Le fonds devra aider les employeurs à financer des actions de sensibilisation, de prévention, de formation, de reconversion, de prévention de la désinsertion, des salariés exposés à des risques professionnels.

Le fonds pourra financer :

  • des entreprises, surtout celles identifiées par la Caisse d’assurance retraite et de la santé au travail (Carsat) ;
  • des organismes professionnels de santé, de sécurité et des conditions de travail de branche qui auront conclu une convention avec la Cnam ;
  • l’institution nationale France compétences qui répartira ensuite la dotation entre les commissions interprofessionnelles régionales.

Le fonds de prévention à l’usure professionnelle en soutien aux employeurs des établissements publics de santé et médico-sociaux

Ce fonds soutiendra les établissements de santé et médico-sociaux publics. Il financera ainsi les actions de prévention de l’usure professionnelle et aménagera les dispositifs de fin de carrière.

Utilisation du Compte Professionnel de Prévention (C2P) pour une reconversion

Actuellement, le C2P est un compte professionnel sur lequel le salarié cumule des points lui permettant :

  • de financer une formation professionnelle ;
  • de passer à temps partiel avec maintien de rémunération. La loi introduit une nouveauté en limitant le recours aux points du C2P pour passer à temps partiel avant 60 ans – décret à paraître.
  • de bénéficier d’un départ anticipé en retraite.

La loi permet une quatrième option pour le salarié :  une formation en vue d’une reconversion à un emploi non exposé à des risques professionnels, à tout moment de sa carrière : la prise en charge, les bilans de compétences, la validation des acquis de l’expérience, etc. s’impose désormais.

En outre, la loi crée un « congé spécial de reconversion professionnelle », permettant aux salariés de suivre leur formation pendant le temps de travail, avec maintien de rémunération.  Ces congés s’apparentent à du temps de travail effectif, donc pris en compte au titre de l’ancienneté.

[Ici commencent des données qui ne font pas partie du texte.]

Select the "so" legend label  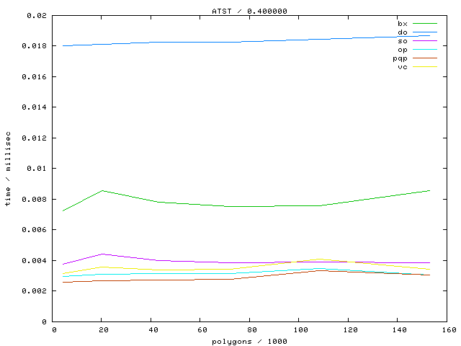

Par ailleurs, les salariés « poly-exposés » qui subissent plusieurs facteurs de risques professionnels acquièrent des points plus facilement. Le plafond actuel de cent points pouvant être crédités sur le C2P est supprimé. Des décrets doivent paraître pour préciser le dispositif.

Utilisation du PTP pour exercer un métier non exposé à un facteur de pénibilité

Actuellement, les salariés peuvent changer de profession par le biais du PTP en utilisant leur compte personnel de formation. La réforme complète ce dispositif en permettant aux salariés à risques d’accéder à un métier non exposé en ayant recours au PTP. Grâce à la dotation reçue par France Compétences dans le cadre du fonds créé à cet effet, le PTP du salarié sera ainsi co-financé (le co-financeur étant l’employeur). Pour pouvoir en bénéficier, le salarié devra justifier d’une durée minimale d’activité dans un métier à risques.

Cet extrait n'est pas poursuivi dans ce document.